Task brief: Find the string "will" in the data, then copy every line where it is found.

Segment Start: Data supplied

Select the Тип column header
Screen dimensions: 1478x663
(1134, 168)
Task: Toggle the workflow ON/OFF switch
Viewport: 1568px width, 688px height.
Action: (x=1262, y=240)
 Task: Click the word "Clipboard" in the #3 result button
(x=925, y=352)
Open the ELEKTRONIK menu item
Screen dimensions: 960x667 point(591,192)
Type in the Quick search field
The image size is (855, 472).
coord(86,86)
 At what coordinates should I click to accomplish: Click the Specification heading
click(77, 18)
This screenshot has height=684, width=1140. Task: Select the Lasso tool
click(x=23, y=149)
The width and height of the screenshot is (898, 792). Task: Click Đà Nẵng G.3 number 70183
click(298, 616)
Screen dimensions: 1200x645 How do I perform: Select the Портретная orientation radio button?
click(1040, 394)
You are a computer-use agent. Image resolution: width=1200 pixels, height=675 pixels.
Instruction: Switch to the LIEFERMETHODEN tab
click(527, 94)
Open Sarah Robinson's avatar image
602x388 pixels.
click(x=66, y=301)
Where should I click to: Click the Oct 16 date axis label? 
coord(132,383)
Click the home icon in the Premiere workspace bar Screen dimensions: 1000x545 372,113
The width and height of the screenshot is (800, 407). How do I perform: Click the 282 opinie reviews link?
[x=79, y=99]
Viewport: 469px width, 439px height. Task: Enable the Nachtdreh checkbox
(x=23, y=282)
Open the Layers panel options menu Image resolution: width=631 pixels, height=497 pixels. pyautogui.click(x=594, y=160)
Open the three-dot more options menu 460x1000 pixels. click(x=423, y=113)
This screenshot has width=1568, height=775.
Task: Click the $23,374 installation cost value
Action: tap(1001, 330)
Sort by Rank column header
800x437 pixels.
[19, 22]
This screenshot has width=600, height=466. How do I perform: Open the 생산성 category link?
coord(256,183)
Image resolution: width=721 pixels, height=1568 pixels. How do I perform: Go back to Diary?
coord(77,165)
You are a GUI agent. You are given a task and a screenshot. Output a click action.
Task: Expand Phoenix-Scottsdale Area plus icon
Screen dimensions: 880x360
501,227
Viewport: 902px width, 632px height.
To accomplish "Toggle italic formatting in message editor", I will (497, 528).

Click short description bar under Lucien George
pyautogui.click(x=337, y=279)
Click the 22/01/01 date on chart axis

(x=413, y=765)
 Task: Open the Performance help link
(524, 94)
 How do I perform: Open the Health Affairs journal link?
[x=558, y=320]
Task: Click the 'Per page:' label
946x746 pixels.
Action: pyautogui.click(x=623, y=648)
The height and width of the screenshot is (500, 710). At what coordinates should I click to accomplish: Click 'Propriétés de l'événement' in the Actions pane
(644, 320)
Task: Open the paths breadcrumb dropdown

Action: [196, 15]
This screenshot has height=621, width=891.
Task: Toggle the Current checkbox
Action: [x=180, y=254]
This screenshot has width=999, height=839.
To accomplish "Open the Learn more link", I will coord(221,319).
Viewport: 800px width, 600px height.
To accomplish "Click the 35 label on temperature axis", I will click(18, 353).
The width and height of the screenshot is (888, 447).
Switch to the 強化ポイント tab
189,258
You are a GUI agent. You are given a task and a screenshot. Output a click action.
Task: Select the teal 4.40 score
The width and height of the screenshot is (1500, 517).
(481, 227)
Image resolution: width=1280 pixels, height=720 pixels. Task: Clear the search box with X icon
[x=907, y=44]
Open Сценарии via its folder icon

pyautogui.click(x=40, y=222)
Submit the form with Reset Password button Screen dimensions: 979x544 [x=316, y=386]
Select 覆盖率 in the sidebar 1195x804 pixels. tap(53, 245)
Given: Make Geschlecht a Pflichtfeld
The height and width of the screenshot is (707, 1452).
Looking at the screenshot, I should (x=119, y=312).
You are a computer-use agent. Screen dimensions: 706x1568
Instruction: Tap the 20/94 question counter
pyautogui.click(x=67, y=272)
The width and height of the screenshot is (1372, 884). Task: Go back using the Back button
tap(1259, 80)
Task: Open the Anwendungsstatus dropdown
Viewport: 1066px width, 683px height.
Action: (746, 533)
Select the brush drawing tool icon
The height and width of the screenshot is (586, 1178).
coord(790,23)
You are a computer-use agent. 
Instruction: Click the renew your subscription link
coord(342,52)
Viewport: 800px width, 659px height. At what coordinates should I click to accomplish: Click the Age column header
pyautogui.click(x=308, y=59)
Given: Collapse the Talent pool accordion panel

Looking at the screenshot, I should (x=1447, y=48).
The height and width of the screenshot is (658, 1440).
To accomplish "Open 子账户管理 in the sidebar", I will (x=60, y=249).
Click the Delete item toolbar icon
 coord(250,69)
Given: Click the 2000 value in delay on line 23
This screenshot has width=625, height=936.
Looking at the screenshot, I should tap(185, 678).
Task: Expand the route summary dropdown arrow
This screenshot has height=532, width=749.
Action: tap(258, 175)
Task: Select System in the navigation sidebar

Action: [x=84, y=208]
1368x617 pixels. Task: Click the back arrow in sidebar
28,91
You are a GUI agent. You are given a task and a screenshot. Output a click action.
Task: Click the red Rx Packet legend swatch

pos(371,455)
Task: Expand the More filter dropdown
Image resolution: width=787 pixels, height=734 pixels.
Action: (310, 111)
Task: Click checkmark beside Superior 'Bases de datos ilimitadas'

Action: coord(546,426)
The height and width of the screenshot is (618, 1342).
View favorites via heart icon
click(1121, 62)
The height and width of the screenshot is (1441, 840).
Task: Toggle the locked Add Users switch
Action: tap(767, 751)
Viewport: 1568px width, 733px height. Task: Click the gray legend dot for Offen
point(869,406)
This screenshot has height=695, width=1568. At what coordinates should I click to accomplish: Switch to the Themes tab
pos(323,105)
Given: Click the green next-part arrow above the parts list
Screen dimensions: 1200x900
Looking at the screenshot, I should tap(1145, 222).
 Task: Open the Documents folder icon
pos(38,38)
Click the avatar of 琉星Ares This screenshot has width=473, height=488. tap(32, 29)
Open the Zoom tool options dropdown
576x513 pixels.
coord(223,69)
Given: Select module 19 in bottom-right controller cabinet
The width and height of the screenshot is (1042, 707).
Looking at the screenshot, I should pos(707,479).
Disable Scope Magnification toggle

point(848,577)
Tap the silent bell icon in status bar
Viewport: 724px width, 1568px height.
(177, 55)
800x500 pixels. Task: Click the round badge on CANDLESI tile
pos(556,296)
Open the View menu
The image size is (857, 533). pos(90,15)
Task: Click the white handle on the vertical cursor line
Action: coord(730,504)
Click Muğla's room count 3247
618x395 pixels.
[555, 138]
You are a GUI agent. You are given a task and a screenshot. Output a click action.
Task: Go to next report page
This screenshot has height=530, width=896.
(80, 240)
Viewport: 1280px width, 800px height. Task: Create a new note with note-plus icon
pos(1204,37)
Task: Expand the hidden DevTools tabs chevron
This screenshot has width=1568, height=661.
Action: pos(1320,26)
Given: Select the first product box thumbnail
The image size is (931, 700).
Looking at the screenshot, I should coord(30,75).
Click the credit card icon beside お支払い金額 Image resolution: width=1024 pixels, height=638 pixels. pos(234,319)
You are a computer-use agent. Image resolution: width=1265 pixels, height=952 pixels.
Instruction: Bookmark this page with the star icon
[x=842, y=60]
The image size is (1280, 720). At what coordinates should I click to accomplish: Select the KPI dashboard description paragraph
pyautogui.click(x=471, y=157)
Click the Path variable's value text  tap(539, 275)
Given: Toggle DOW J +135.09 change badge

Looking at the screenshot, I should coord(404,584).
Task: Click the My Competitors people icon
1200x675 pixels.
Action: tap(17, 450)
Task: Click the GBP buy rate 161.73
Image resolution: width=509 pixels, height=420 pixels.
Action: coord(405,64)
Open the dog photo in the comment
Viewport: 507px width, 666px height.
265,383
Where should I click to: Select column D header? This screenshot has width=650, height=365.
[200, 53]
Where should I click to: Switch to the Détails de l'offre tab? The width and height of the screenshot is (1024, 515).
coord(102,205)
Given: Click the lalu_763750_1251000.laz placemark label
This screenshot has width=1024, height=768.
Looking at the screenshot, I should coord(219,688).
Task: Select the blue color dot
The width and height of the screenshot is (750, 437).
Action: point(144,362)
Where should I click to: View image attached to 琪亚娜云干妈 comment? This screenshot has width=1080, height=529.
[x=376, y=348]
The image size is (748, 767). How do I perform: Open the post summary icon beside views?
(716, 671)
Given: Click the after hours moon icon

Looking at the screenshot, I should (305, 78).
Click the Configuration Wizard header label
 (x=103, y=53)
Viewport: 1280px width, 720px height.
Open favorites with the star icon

Segment End: Data supplied

Result of the task:
To accomplish "Toggle italic formatting in message editor", I will (497, 528).
To accomplish "Open the Learn more link", I will coord(221,319).
To accomplish "Click the 35 label on temperature axis", I will click(18, 353).
To accomplish "Open 子账户管理 in the sidebar", I will (x=60, y=249).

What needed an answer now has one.